A third idea: nutrients are recycled by herbivores in the form of poop and pee. Sadly (in retrospect) we called this the ‘Grazing Hypothesis’, not ‘PoopPee’. Grazing by cattle increased plant ppm in elements like Fe, Cu, and Cr: straight outta the colon and its own microbiome.
Finally, we looked for Nutrient Dilution: how increases in plant biomass dilute its nutrition per bite. This is where the second diff between forbs and grasses emerged. Forbs, richer in nutrients in the first place, tend to decline in ppm when they grow more. Less so, grasses.
The upshot? Plant nutrient density—not just biomass—is key to herbivore health. We found the 2 plant groups followed different rules.
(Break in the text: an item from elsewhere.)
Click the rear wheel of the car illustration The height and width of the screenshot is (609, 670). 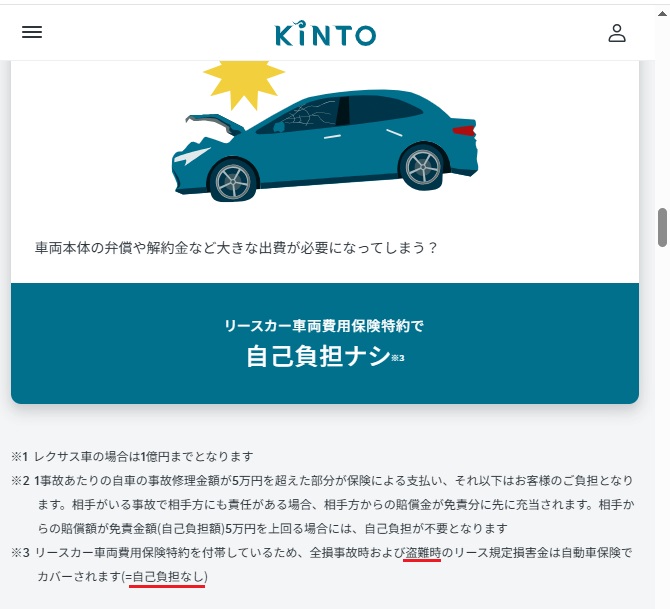coord(423,167)
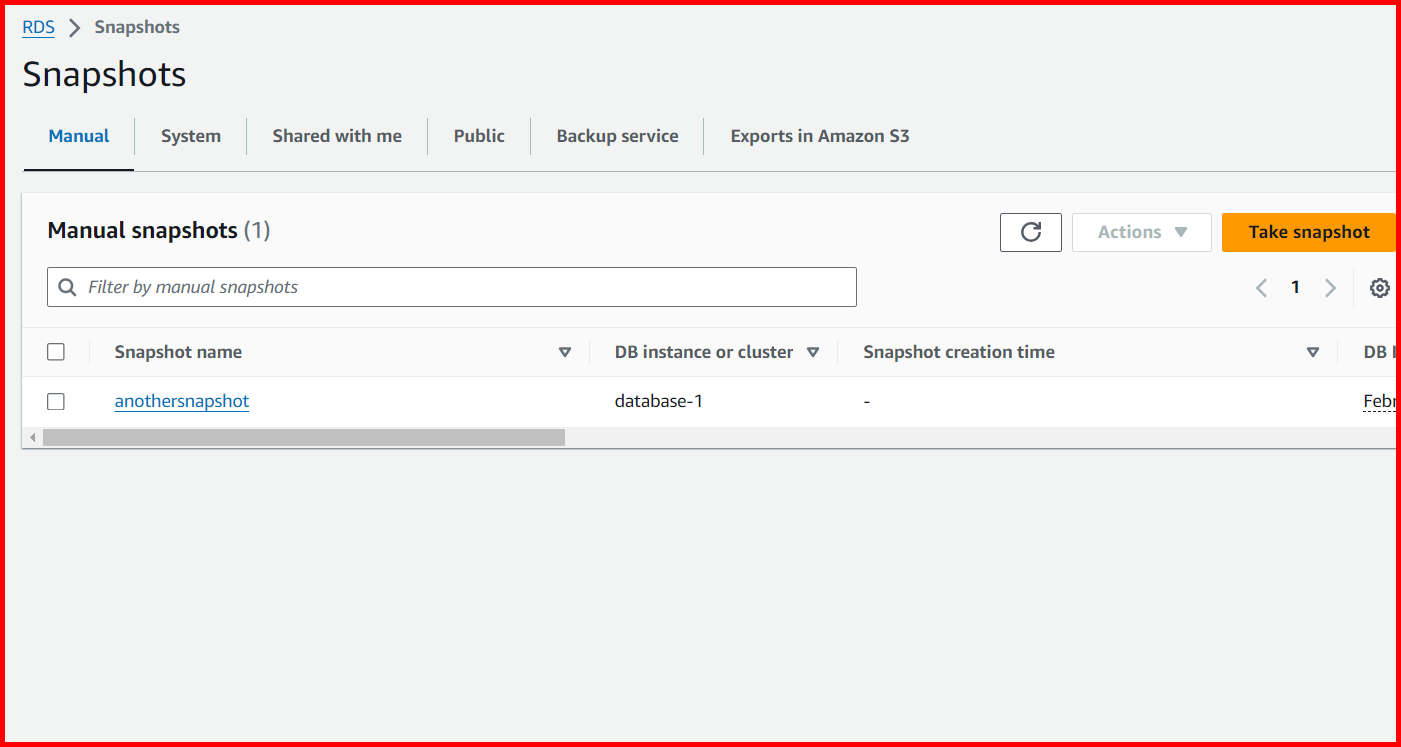Click the next page chevron
This screenshot has height=747, width=1401.
(1330, 287)
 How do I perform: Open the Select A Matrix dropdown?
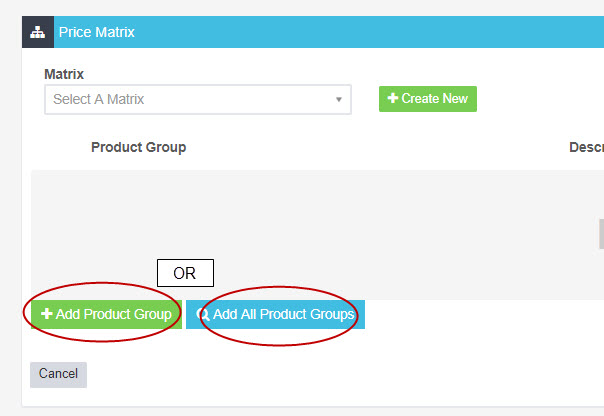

Since forbs are more prone to Nutrient Dilution, increases in CO2, temperature, and precipitation likely target forb-feeders more.
More generally we provide a framework of four hypotheses to explore the geography of nutrition for Earth’s consumers, and show that plants don’t slavishly track the nutrients in the soil, but create their tissues by integrating across the entire abiotic and biotic environment.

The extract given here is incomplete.